[[ PROVIDED DATA, beginning ]]

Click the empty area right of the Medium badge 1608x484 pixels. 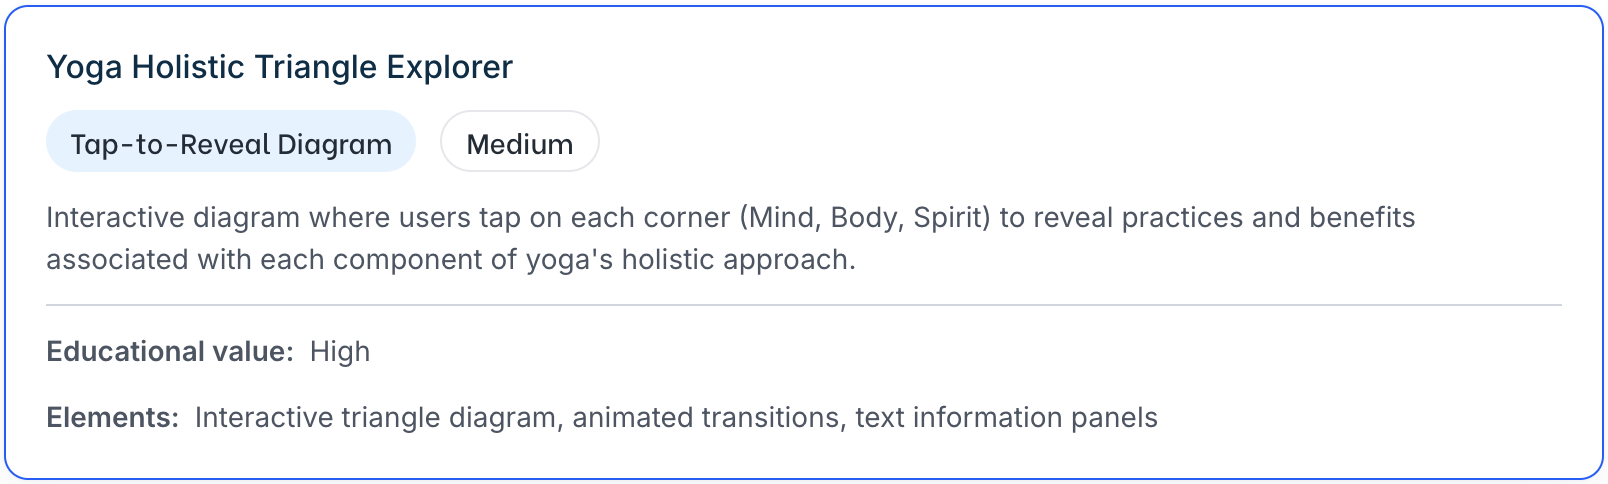coord(1000,144)
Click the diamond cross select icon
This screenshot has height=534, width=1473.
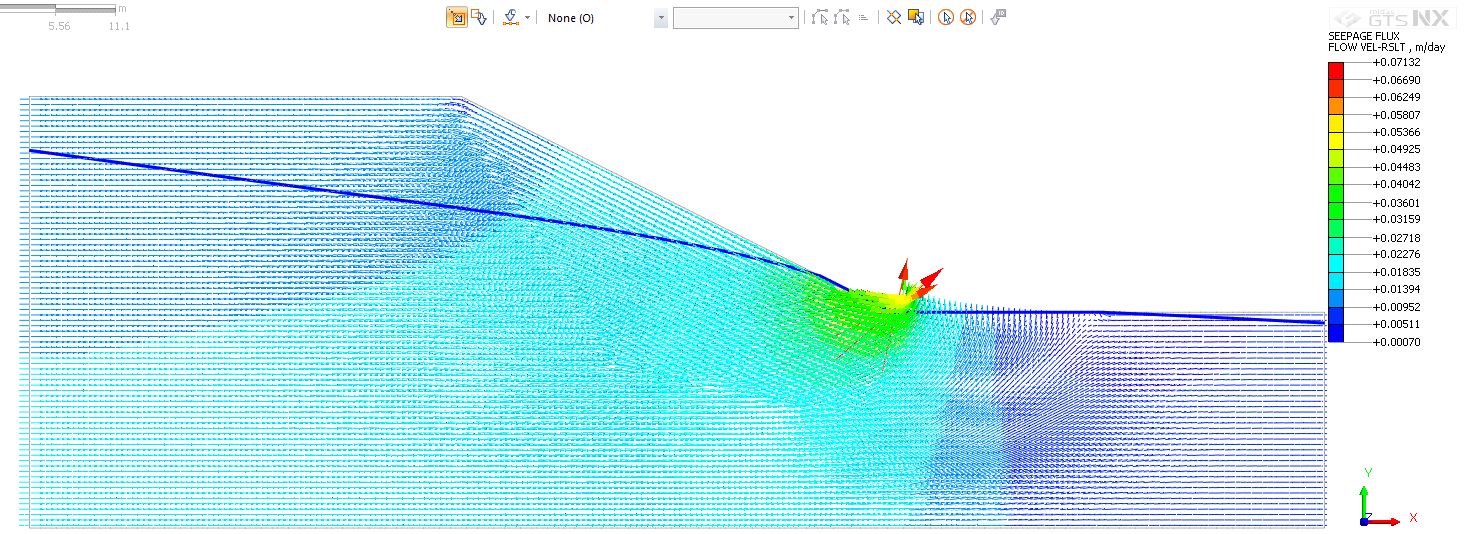[x=894, y=18]
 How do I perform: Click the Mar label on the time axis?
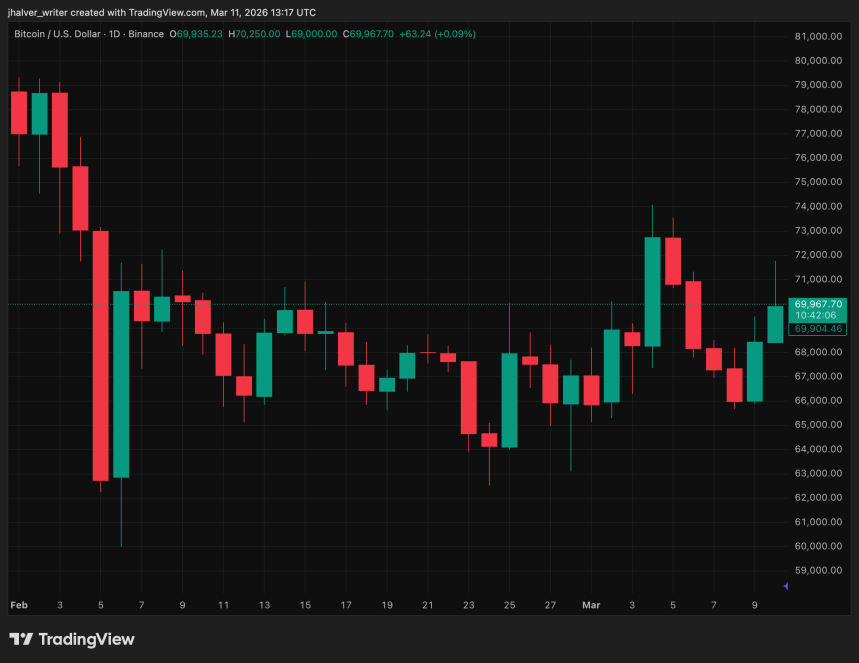pos(591,605)
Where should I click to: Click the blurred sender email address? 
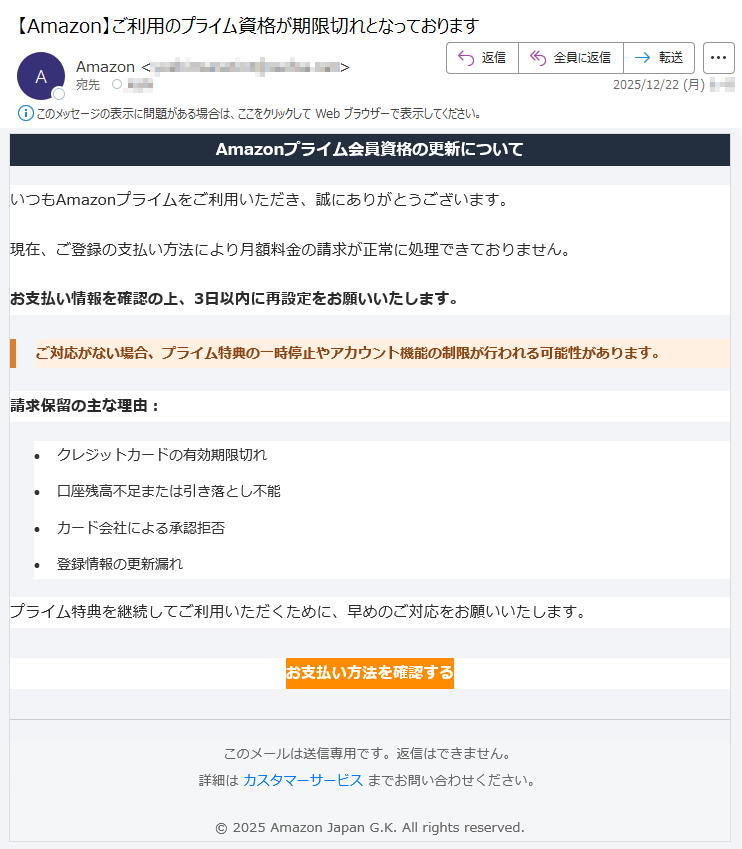click(x=245, y=67)
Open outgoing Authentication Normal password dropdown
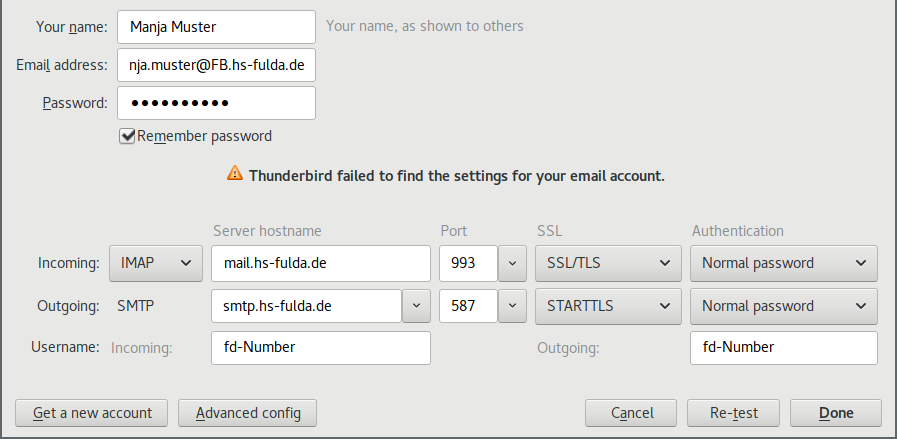 (x=783, y=306)
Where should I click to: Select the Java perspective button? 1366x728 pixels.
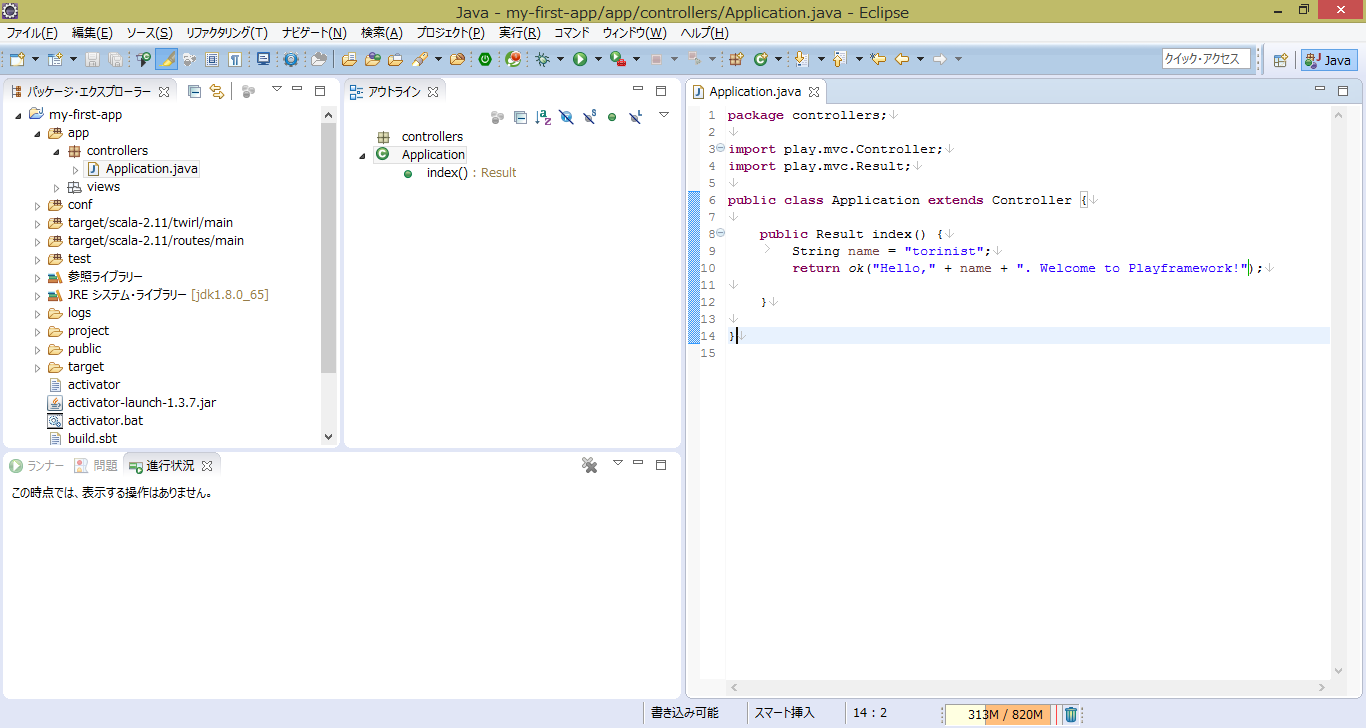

[[ PROVIDED DATA, end ]]

_EXERCISE:_ In the records above, find the line that contains "This screenshot has height=534, width=1473." and repeat exactly that line and all lines after it to the end. Do not include pictures.

_WRITTEN REPLY:_
This screenshot has height=534, width=1473.
[x=894, y=18]
 How do I perform: Click the Mar label on the time axis?
pos(591,605)
Where should I click to: Click the blurred sender email address? 
click(x=245, y=67)
Open outgoing Authentication Normal password dropdown
 (x=783, y=306)
Where should I click to: Select the Java perspective button? 1366x728 pixels.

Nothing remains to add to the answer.